What are some broad areas of science outside of your work at Novartis in C> that you are excited about?
Definitely neuroscience and neuroinflammation. We continue to uncover unique ways in which the immune system impacts disease and the complex relationship between the brain, inflammation and various neurological disorders is truly fascinating. As the field continues to evolve with better tools, deeper mechanistic insights and potential therapeutic strategies, I’m excited to see where these might lead to transformative benefit for patients.

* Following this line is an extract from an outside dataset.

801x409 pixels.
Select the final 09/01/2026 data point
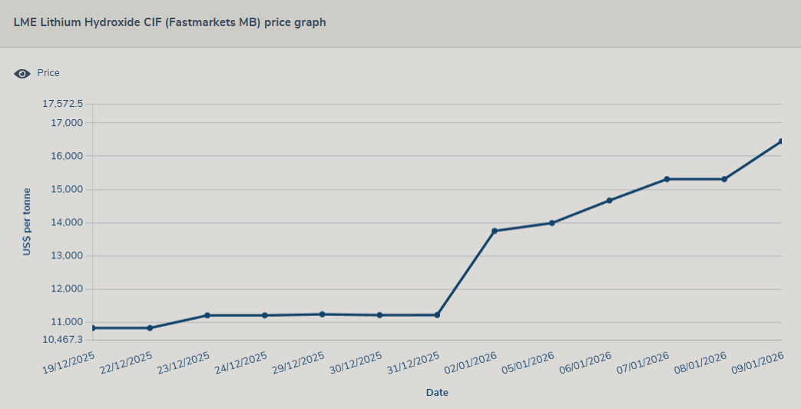click(781, 141)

Any pieces of advice for a trainee in science and medicine looking to make an impact in industry?
Think about what you love, what brings you joy. Then reflect on your natural talents—what you’re really good at and what energizes you. Use these strengths to guide you in a direction that inspires you every day. Notice what sparks your interest and use this to find your path and your North Star. It may be a winding path with challenges and setbacks. But if you follow your passion, you stay true to yourself and will overcome the obstacles.